> _Extracted material_:
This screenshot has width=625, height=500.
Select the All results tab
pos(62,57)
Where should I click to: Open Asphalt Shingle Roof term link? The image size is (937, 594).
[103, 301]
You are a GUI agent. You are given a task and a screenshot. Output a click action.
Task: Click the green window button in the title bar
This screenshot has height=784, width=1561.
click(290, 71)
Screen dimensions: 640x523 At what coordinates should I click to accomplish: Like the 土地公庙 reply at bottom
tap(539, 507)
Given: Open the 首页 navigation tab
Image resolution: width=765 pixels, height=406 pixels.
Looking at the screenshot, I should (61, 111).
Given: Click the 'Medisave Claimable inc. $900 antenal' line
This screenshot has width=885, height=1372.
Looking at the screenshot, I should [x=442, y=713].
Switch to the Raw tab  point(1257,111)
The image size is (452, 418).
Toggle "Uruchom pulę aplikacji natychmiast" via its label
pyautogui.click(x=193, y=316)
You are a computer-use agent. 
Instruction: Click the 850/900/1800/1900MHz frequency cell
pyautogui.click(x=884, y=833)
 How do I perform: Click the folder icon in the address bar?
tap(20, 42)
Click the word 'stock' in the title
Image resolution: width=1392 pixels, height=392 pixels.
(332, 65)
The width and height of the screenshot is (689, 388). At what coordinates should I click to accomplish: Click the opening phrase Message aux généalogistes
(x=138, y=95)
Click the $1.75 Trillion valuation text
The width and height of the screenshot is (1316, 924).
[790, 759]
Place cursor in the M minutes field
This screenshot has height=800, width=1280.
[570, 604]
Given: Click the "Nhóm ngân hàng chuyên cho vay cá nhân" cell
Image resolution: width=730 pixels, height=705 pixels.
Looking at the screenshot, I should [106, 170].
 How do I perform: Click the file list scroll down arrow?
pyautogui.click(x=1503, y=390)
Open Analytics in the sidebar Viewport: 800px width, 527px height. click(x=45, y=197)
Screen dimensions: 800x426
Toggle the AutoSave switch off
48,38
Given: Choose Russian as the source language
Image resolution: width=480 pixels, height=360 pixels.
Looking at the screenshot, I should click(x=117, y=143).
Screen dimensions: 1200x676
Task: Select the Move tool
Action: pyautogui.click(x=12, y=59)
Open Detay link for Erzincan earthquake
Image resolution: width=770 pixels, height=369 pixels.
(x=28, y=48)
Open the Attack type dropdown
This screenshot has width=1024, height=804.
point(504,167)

> _Assignment_: Each record above needs to be reproduced exactly as written.

> _Result of the exercise_:
This screenshot has width=625, height=500.
Select the All results tab
pos(62,57)
Where should I click to: Open Asphalt Shingle Roof term link? The image size is (937, 594).
[103, 301]
You are a GUI agent. You are given a task and a screenshot. Output a click action.
Task: Click the green window button in the title bar
This screenshot has height=784, width=1561.
click(290, 71)
Screen dimensions: 640x523 At what coordinates should I click to accomplish: Like the 土地公庙 reply at bottom
tap(539, 507)
Given: Open the 首页 navigation tab
Image resolution: width=765 pixels, height=406 pixels.
Looking at the screenshot, I should (61, 111).
Given: Click the 'Medisave Claimable inc. $900 antenal' line
This screenshot has width=885, height=1372.
Looking at the screenshot, I should [x=442, y=713].
Switch to the Raw tab  point(1257,111)
The image size is (452, 418).
Toggle "Uruchom pulę aplikacji natychmiast" via its label
pyautogui.click(x=193, y=316)
You are a computer-use agent. 
Instruction: Click the 850/900/1800/1900MHz frequency cell
pyautogui.click(x=884, y=833)
 How do I perform: Click the folder icon in the address bar?
tap(20, 42)
Click the word 'stock' in the title
Image resolution: width=1392 pixels, height=392 pixels.
(332, 65)
The width and height of the screenshot is (689, 388). At what coordinates should I click to accomplish: Click the opening phrase Message aux généalogistes
(x=138, y=95)
Click the $1.75 Trillion valuation text
The width and height of the screenshot is (1316, 924).
[790, 759]
Place cursor in the M minutes field
This screenshot has height=800, width=1280.
[570, 604]
Given: Click the "Nhóm ngân hàng chuyên cho vay cá nhân" cell
Image resolution: width=730 pixels, height=705 pixels.
Looking at the screenshot, I should [106, 170].
 How do I perform: Click the file list scroll down arrow?
pyautogui.click(x=1503, y=390)
Open Analytics in the sidebar Viewport: 800px width, 527px height. click(x=45, y=197)
Screen dimensions: 800x426
Toggle the AutoSave switch off
48,38
Given: Choose Russian as the source language
Image resolution: width=480 pixels, height=360 pixels.
Looking at the screenshot, I should click(x=117, y=143).
Screen dimensions: 1200x676
Task: Select the Move tool
Action: pyautogui.click(x=12, y=59)
Open Detay link for Erzincan earthquake
Image resolution: width=770 pixels, height=369 pixels.
(x=28, y=48)
Open the Attack type dropdown
This screenshot has width=1024, height=804.
point(504,167)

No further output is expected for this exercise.